Für Timo Werner ist in der Nationalmannschaft vorne kein Platz mehr

Fußball : Für Werner ist vorne kein Platz mehr

Der Stürmer von RB Leipzig ist in der Nationalmannschaft plötzlich nur noch Ersatz.

Bei den Fans der deutschen Fußball-Nationalmannschaft steht Timo Werner nach wie vor hoch im Kurs. Sein Autogramm ist begehrt, Selfies mit ihm vor allem bei den jungen Anhängern sehr gefragt. Doch Werner fällt es zurzeit nicht ganz so leicht, in die vielen Handykameras zu lächeln.

Der 23-Jährige hat seinen Stammplatz im neuen deutschen Tempo-Angriff verloren, obwohl er der schnellste DFB-Stürmer ist. Gegen Weißrussland und Estland war er lediglich Ergänzungsspieler, immerhin traf er gegen die Esten nach seiner Einwechslung noch zum zwischenzeitlichen 7:0. Seine Rolle wird sich dadurch aber nicht verändern. Außerdem ist seine Zukunft weiterhin ungeklärt. Der von ihm angestrebte Wechsel zu Bayern München hängt in der Schwebe.

Das Thema Werner, sagte Präsident Uli Hoeneß kürzlich, sei „aktuell nicht so heiß“. Diverse Zeitungen wollen nun erfahren haben, dass der Rekordmeister Werner lieber erst 2020 und dann ablösefrei an die Isar holen würde. Dazu passt Hoeneß’ Hinweis von vor einigen Wochen, Werner habe ja bei RB Leipzig noch ein Jahr Vertrag.

Die Bayern bemühen sich aktuell verstärkt um Leroy Sané, der Werner auch bei der DFB-Auswahl den Rang abgelaufen hat. Sané ist dort im offensiven Dreizack ebenso gesetzt wie der Münchner Serge Gnabry und Dortmunds Kapitän Marco Reus. Werner bringt wie seine Konkurrenten höchstes Tempo mit, ist aber nicht so variabel und im Dribbling nicht so stark.

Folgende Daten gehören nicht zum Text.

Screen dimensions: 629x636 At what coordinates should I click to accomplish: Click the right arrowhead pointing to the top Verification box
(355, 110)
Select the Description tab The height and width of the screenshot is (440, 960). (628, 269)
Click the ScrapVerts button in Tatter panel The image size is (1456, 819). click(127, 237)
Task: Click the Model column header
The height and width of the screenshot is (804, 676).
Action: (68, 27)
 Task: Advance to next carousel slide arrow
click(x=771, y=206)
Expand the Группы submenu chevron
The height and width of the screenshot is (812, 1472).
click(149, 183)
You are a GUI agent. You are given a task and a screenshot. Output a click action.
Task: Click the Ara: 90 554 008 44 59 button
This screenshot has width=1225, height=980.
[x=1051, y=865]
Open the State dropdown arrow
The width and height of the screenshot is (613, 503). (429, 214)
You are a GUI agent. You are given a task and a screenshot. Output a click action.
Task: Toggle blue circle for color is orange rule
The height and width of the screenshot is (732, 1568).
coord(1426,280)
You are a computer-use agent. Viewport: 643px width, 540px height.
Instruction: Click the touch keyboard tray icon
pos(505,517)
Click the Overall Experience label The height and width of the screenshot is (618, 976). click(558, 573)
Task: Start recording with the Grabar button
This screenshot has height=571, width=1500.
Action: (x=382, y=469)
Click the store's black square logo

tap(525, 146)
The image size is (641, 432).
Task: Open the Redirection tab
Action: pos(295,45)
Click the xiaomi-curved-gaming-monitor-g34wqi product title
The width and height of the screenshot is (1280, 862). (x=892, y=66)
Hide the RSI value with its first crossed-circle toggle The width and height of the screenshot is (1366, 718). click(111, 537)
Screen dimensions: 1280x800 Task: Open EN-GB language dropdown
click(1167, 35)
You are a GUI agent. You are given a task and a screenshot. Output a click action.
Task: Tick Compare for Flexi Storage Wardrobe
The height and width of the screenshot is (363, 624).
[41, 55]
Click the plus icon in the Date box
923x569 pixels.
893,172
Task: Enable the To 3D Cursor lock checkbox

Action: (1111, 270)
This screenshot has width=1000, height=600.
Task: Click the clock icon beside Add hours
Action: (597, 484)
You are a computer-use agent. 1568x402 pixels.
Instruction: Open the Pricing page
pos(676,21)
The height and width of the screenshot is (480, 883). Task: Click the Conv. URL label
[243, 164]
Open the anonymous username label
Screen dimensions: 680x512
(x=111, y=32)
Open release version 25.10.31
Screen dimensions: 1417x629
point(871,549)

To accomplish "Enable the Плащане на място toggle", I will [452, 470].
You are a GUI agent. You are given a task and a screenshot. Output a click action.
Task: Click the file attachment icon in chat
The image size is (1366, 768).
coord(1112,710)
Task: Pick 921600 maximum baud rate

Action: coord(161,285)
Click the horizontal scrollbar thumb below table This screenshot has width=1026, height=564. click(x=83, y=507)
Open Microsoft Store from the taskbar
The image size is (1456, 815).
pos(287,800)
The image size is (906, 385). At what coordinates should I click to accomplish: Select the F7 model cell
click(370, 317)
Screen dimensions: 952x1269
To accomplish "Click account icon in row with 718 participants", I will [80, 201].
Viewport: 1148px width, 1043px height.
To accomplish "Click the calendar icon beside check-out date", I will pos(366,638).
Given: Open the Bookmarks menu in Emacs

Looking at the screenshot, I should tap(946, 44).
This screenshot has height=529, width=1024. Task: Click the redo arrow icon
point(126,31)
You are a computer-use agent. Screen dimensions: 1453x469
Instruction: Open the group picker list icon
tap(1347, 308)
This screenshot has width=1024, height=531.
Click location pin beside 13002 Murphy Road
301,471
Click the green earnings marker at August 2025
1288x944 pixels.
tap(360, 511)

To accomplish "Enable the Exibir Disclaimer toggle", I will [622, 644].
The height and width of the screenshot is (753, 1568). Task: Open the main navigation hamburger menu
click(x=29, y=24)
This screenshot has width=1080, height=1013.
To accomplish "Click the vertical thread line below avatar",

Das war im März gegen Serbien (1:1) zu beobachten, als Werner letztmals in der Startelf stand. Er zeigte sich sehr lauf- und einsatzfreudig, spielte aber ohne Fortune, vergab zwei große Chancen. Beim anschließenden Start in die EM-Quali in den Niederlanden (3:2) ließ ihn Bundestrainer Joachim Löw nach zuvor elf Länderspielen von Beginn an (zwei Tore) erstmals auf der Bank – und dort blieb er auch am vergangenen Samstag gegen Weißrussland (2:0) und am Dienstag gegen die Esten (8:0). Schon in den jüngsten Topduellen mit RB gegen die Bayern in Liga (0:0) und Cupfinale (0:3) war er blass geblieben.

Das Vertrauen der DFB-Trainer in Werner ist jedoch ungebrochen. Löw-Ersatz Marcus Sorg redete sich am Montag geradezu in Rage, als er auf den angeblichen „Verlierer“ angesprochen wurde. „Ich finde es nicht korrekt, daraus ein riesiges Thema zu machen und Timo so zu titulieren, dass er jetzt durchfällt“, sagte der Assistenzcoach: „Wir werden alle noch sehr froh sein, dass wir ihn haben.“

Gegen Weißrussland und Estland habe Werner nicht gespielt, „weil wir wussten, dass es vorne eng wird“. Dies aber ist häufig der Fall, das Gros der deutschen Gegner setzt auf defensive Bollwerke. Was das für Werner bedeutet, mit dem der neue Leipziger Trainer Julian Nagelsmann gerne langfristig zusammenarbeiten würde? „Es ist wichtig, dass wir unseren Weg sehen“, sagte Sorg, „auf diesem Weg ist Timo ein fester Bestandteil.“ Wenn auch derzeit nicht als Stammspieler.